Os nomes foram confirmado após a divulgação do Diário da Câmara. Apesar de não estar na lista, a denúncia do PL contra a deputada Camila Jara (PT-MS) também foi enviada à Corregedoria para apuração. A petista foi acusada de agressão pelo deputado Nikolas Ferreira (PL-MG). Ela nega as acusações, se diz vítima de uma “campanha de perseguição” e diz que continuará atuando na base do “diálogo”.

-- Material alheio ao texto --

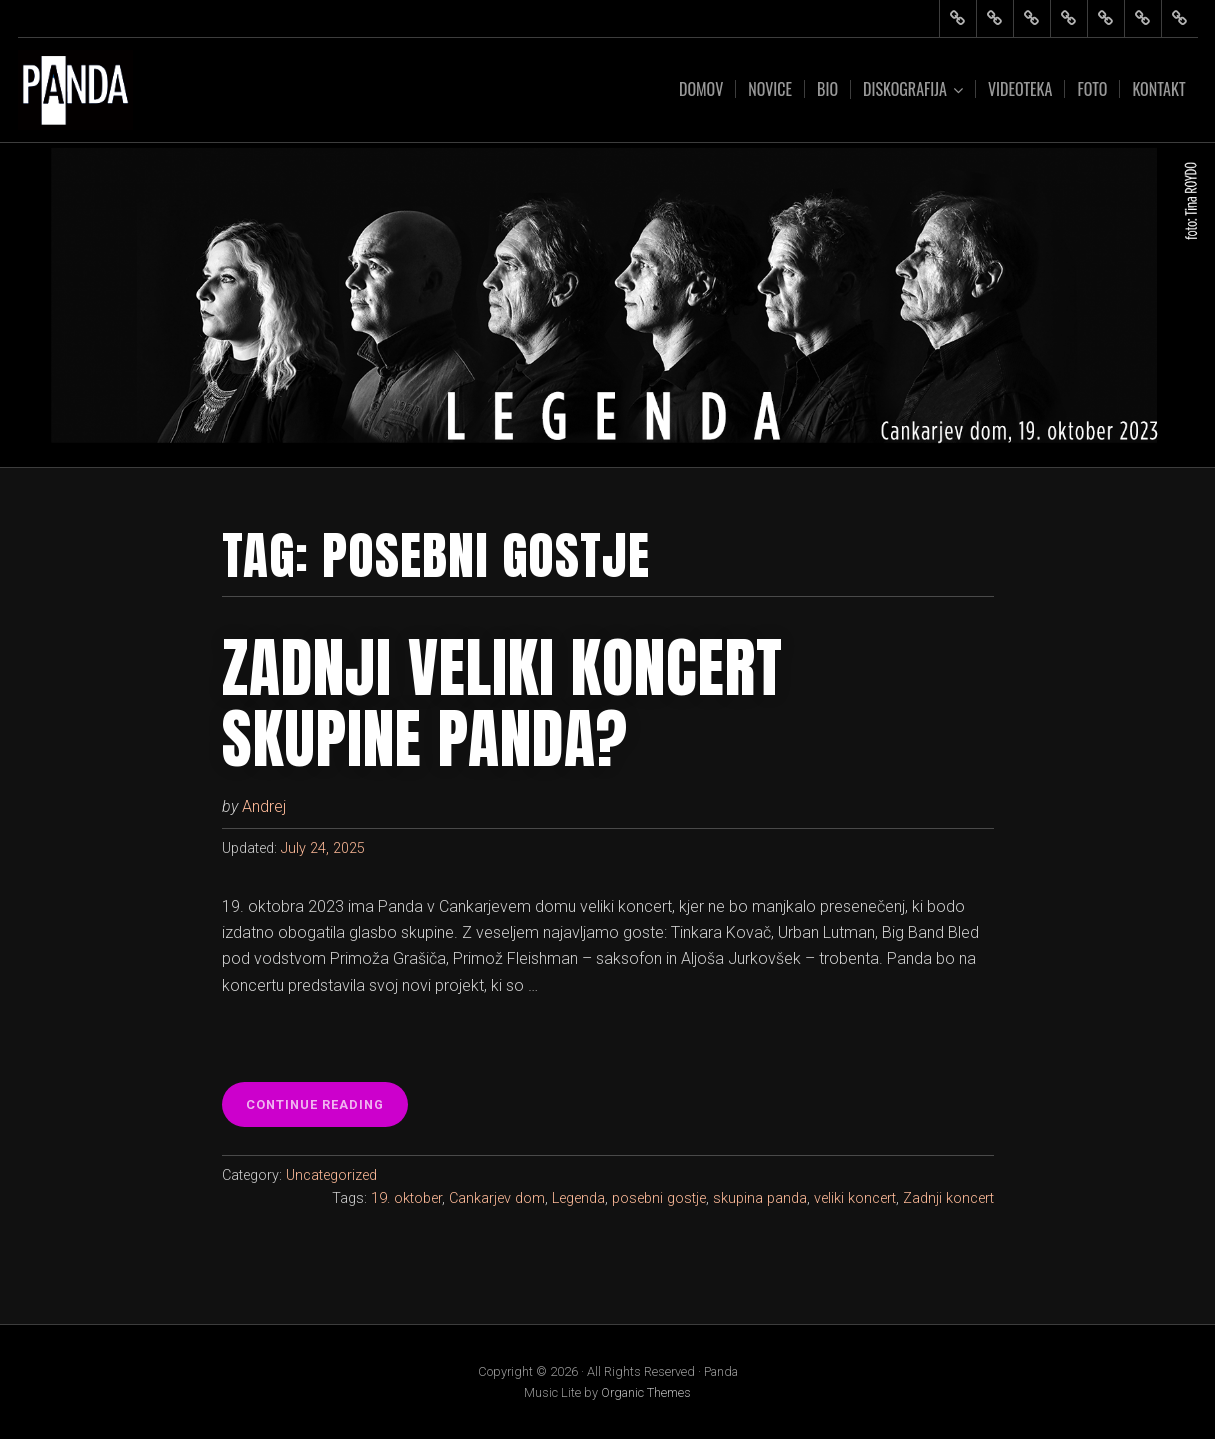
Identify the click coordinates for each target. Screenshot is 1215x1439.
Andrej (264, 806)
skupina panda (760, 1198)
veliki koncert (855, 1198)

O líder do PT na Câmara, Lindbergh Farias (PT), classificou a investigação contra Jara como “inaceitável” e pressiona para que ela não seja punida. “Se houve alguma confusão no momento em que Nikolas Ferreira tentou tumultuar, isso não se compara ao ato golpista da extrema direita. Trata-se de falsa simetria para aparentar imparcialidade, mas que constitui grave injustiça! Essa inclusão é vergonhosa”, disse Lindbergh no X.

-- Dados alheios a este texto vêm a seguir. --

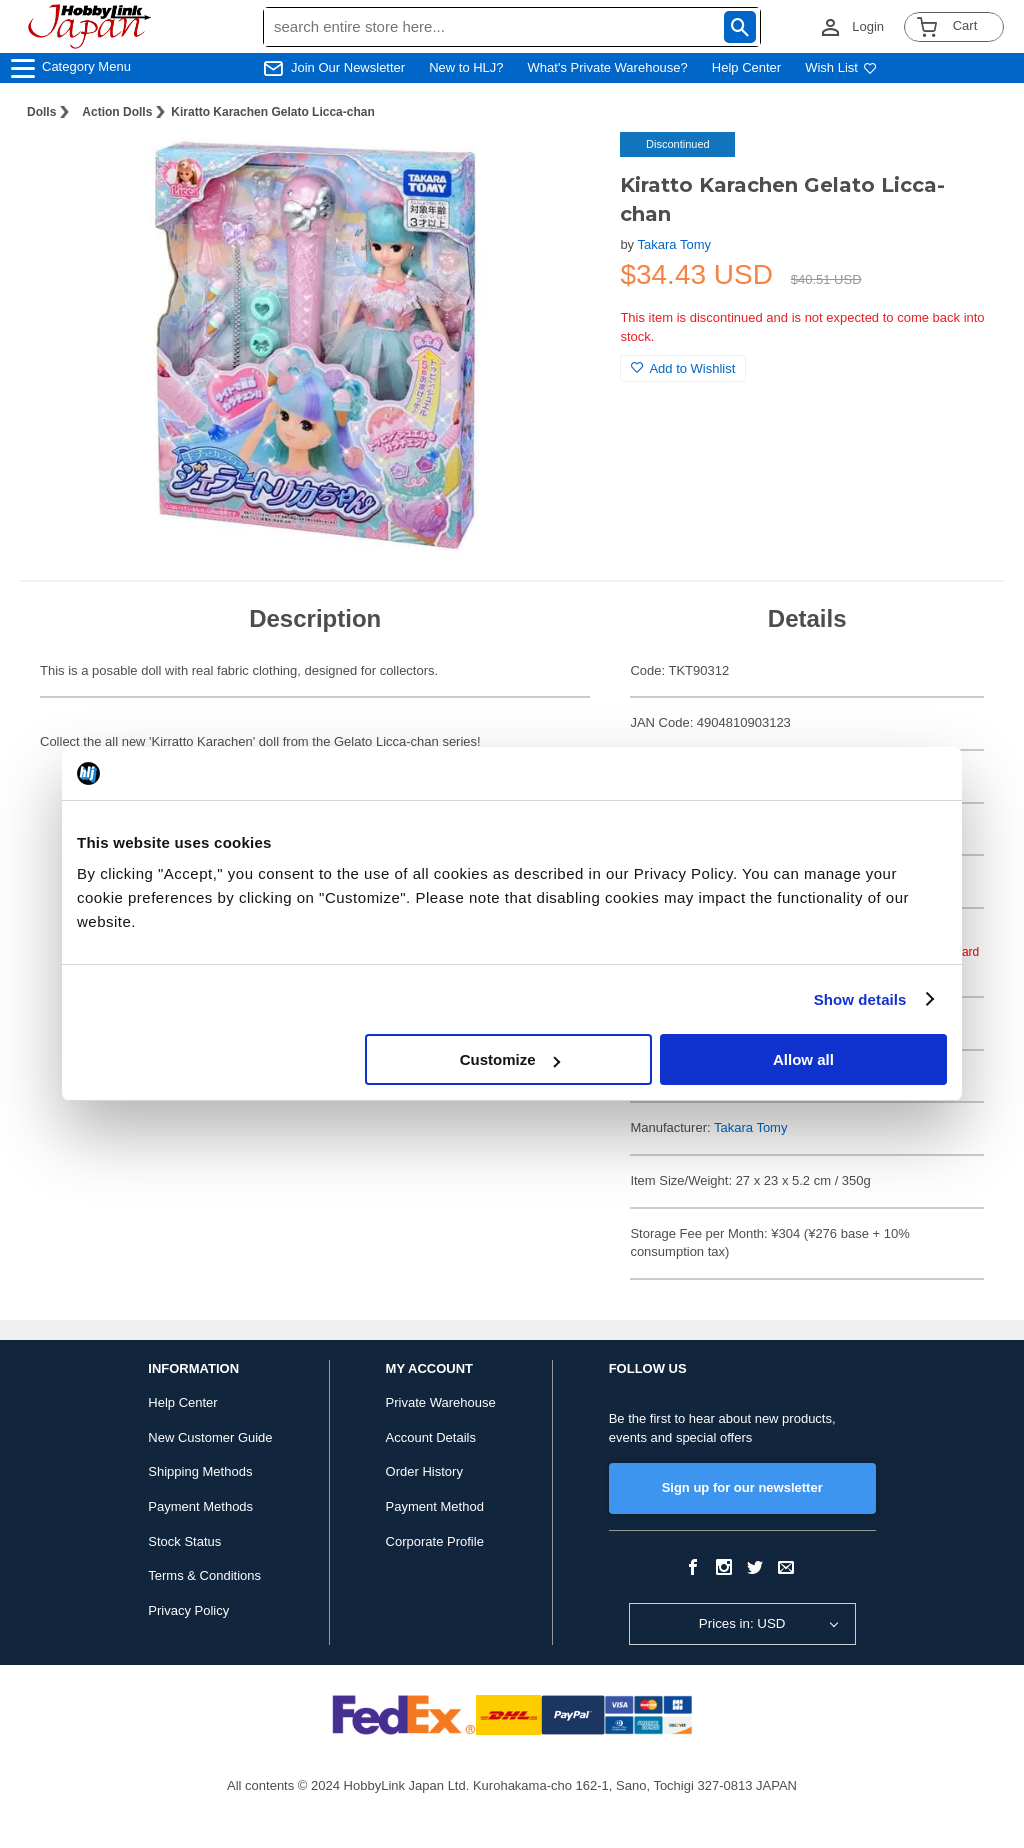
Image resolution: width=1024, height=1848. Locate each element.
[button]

A Corregedoria tem 48 horas para avaliar a admissibilidade das denúncias e enviar um parecer à Mesa Diretora, que decidirá, por maioria absoluta, se apresentará a representação por quebra de decoro parlamentar com proposta de suspensão cautelar de mandato. Em seguida, o caso é enviado ao Conselho de Ética.

“A Mesa da Câmara dos Deputados se reuniu nesta sexta-feira, 8 de agosto, para tratar das condutas praticadas por diversos deputados federais nos dias 5 e 6. A fim de permitir a devida apuração do ocorrido, decidiu-se pelo imediato encaminhamento de todas as denúncias à Corregedoria Parlamentar para a devida análise”, disse a Secretaria-Geral da Mesa Diretora da Câmara, em nota, após a reunião.

Mais cedo, Motta defendeu uma punição “pedagógica” aos parlamentares que ocuparam o plenário. “O que aconteceu foi algo muito grave. Não se pode permitir que um grupo de parlamentares ocupe fisicamente o plenário com o intuito de impedir o andamento dos trabalhos”, disse o presidente da Câmara em entrevista à CNN Brasil.

“O objetivo não é apenas punir, mas educar. É uma punição pedagógica para que isso não se torne prática comum na Casa”, acrescentou. A expectativa é que o deputado Diego Coronel (PSD-BA), o corregedor da Câmara, tem uma reunião com Motta na próxima segunda-feira (11).